◆ EXERCISE GOAL
Write out every entry in full. Leave nothing out.

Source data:
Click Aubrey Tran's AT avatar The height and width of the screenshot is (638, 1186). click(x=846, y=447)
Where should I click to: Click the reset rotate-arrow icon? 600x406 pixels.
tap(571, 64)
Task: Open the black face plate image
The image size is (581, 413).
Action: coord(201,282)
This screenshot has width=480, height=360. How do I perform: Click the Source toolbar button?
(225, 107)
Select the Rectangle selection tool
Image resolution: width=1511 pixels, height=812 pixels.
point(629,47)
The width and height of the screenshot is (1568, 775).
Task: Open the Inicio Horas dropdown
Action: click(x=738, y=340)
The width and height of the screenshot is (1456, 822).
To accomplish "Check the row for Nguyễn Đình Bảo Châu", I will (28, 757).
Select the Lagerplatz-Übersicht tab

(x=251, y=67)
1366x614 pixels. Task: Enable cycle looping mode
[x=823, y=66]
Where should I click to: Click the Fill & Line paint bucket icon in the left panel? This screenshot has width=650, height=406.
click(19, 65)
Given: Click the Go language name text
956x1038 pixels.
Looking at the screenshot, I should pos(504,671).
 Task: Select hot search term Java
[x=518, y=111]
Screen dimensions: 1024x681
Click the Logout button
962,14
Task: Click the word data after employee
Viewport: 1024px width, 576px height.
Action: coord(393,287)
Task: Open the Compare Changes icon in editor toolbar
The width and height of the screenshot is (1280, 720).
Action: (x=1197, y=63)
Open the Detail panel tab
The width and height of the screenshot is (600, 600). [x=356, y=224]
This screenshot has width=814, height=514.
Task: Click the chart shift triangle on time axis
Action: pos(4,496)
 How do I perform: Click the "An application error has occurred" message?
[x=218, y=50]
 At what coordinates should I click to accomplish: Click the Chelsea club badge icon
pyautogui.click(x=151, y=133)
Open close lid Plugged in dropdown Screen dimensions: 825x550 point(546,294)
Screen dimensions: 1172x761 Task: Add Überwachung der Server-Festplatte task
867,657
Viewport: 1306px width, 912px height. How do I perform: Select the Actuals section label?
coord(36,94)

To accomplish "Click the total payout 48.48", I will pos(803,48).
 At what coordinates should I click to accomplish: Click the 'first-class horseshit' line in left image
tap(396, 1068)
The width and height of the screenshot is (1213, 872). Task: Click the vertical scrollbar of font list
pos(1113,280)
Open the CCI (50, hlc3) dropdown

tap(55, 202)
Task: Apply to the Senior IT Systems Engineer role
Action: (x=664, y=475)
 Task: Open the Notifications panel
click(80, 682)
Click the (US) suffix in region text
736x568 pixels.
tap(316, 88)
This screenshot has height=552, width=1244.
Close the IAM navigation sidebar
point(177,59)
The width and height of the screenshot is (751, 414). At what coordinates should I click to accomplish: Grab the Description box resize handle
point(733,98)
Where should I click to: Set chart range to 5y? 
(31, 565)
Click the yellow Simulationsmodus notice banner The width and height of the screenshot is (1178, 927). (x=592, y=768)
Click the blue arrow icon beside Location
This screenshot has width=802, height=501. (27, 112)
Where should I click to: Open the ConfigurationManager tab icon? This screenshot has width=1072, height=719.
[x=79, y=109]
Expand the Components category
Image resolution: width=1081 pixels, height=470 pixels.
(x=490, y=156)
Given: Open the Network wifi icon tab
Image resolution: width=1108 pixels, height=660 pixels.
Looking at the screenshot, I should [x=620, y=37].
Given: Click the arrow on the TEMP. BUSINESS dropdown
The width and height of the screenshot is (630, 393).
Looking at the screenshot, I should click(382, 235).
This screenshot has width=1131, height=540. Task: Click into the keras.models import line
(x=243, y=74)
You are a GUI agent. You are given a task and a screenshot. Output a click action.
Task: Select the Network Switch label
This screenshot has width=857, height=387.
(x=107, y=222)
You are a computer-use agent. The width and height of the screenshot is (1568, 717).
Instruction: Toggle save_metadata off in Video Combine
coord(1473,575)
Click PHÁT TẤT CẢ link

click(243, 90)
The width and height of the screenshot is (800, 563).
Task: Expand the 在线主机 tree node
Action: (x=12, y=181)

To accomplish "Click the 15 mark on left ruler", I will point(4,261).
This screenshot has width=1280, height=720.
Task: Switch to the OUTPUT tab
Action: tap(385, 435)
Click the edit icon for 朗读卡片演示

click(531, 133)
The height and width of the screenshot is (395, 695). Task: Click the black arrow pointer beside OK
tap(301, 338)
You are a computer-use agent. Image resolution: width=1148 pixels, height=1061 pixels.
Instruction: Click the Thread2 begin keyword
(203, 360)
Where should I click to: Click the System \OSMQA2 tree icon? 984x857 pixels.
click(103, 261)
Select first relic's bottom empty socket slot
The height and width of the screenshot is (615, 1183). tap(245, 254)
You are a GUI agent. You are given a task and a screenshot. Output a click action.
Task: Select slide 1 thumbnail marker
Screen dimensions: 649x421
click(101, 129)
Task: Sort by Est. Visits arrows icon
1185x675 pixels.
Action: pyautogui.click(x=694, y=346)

◆ RESULT
Click Aubrey Tran's AT avatar The height and width of the screenshot is (638, 1186). click(x=846, y=447)
Where should I click to: Click the reset rotate-arrow icon? 600x406 pixels.
tap(571, 64)
Task: Open the black face plate image
The image size is (581, 413).
Action: coord(201,282)
This screenshot has width=480, height=360. How do I perform: Click the Source toolbar button?
(225, 107)
Select the Rectangle selection tool
Image resolution: width=1511 pixels, height=812 pixels.
point(629,47)
The width and height of the screenshot is (1568, 775).
Task: Open the Inicio Horas dropdown
Action: click(x=738, y=340)
The width and height of the screenshot is (1456, 822).
To accomplish "Check the row for Nguyễn Đình Bảo Châu", I will (28, 757).
Select the Lagerplatz-Übersicht tab

(x=251, y=67)
1366x614 pixels. Task: Enable cycle looping mode
[x=823, y=66]
Where should I click to: Click the Fill & Line paint bucket icon in the left panel? This screenshot has width=650, height=406.
click(19, 65)
Given: Click the Go language name text
956x1038 pixels.
Looking at the screenshot, I should pos(504,671).
 Task: Select hot search term Java
[x=518, y=111]
Screen dimensions: 1024x681
Click the Logout button
962,14
Task: Click the word data after employee
Viewport: 1024px width, 576px height.
Action: coord(393,287)
Task: Open the Compare Changes icon in editor toolbar
The width and height of the screenshot is (1280, 720).
Action: (x=1197, y=63)
Open the Detail panel tab
The width and height of the screenshot is (600, 600). [x=356, y=224]
This screenshot has width=814, height=514.
Task: Click the chart shift triangle on time axis
Action: pos(4,496)
 How do I perform: Click the "An application error has occurred" message?
[x=218, y=50]
 At what coordinates should I click to accomplish: Click the Chelsea club badge icon
pyautogui.click(x=151, y=133)
Open close lid Plugged in dropdown Screen dimensions: 825x550 point(546,294)
Screen dimensions: 1172x761 Task: Add Überwachung der Server-Festplatte task
867,657
Viewport: 1306px width, 912px height. How do I perform: Select the Actuals section label?
coord(36,94)

To accomplish "Click the total payout 48.48", I will pos(803,48).
 At what coordinates should I click to accomplish: Click the 'first-class horseshit' line in left image
tap(396, 1068)
The width and height of the screenshot is (1213, 872). Task: Click the vertical scrollbar of font list
pos(1113,280)
Open the CCI (50, hlc3) dropdown

tap(55, 202)
Task: Apply to the Senior IT Systems Engineer role
Action: (x=664, y=475)
 Task: Open the Notifications panel
click(80, 682)
Click the (US) suffix in region text
736x568 pixels.
tap(316, 88)
This screenshot has height=552, width=1244.
Close the IAM navigation sidebar
point(177,59)
The width and height of the screenshot is (751, 414). At what coordinates should I click to accomplish: Grab the Description box resize handle
point(733,98)
Where should I click to: Set chart range to 5y? 
(31, 565)
Click the yellow Simulationsmodus notice banner The width and height of the screenshot is (1178, 927). (x=592, y=768)
Click the blue arrow icon beside Location
This screenshot has width=802, height=501. (27, 112)
Where should I click to: Open the ConfigurationManager tab icon? This screenshot has width=1072, height=719.
[x=79, y=109]
Expand the Components category
Image resolution: width=1081 pixels, height=470 pixels.
(x=490, y=156)
Given: Open the Network wifi icon tab
Image resolution: width=1108 pixels, height=660 pixels.
Looking at the screenshot, I should [x=620, y=37].
Given: Click the arrow on the TEMP. BUSINESS dropdown
The width and height of the screenshot is (630, 393).
Looking at the screenshot, I should click(382, 235).
This screenshot has width=1131, height=540. Task: Click into the keras.models import line
(x=243, y=74)
You are a GUI agent. You are given a task and a screenshot. Output a click action.
Task: Select the Network Switch label
This screenshot has width=857, height=387.
(x=107, y=222)
You are a computer-use agent. The width and height of the screenshot is (1568, 717).
Instruction: Toggle save_metadata off in Video Combine
coord(1473,575)
Click PHÁT TẤT CẢ link

click(243, 90)
The width and height of the screenshot is (800, 563).
Task: Expand the 在线主机 tree node
Action: (x=12, y=181)

To accomplish "Click the 15 mark on left ruler", I will point(4,261).
This screenshot has width=1280, height=720.
Task: Switch to the OUTPUT tab
Action: tap(385, 435)
Click the edit icon for 朗读卡片演示

click(531, 133)
The height and width of the screenshot is (395, 695). Task: Click the black arrow pointer beside OK
tap(301, 338)
You are a computer-use agent. Image resolution: width=1148 pixels, height=1061 pixels.
Instruction: Click the Thread2 begin keyword
(203, 360)
Where should I click to: Click the System \OSMQA2 tree icon? 984x857 pixels.
click(103, 261)
Select first relic's bottom empty socket slot
The height and width of the screenshot is (615, 1183). tap(245, 254)
You are a GUI agent. You are given a task and a screenshot. Output a click action.
Task: Select slide 1 thumbnail marker
Screen dimensions: 649x421
click(101, 129)
Task: Sort by Est. Visits arrows icon
1185x675 pixels.
Action: pyautogui.click(x=694, y=346)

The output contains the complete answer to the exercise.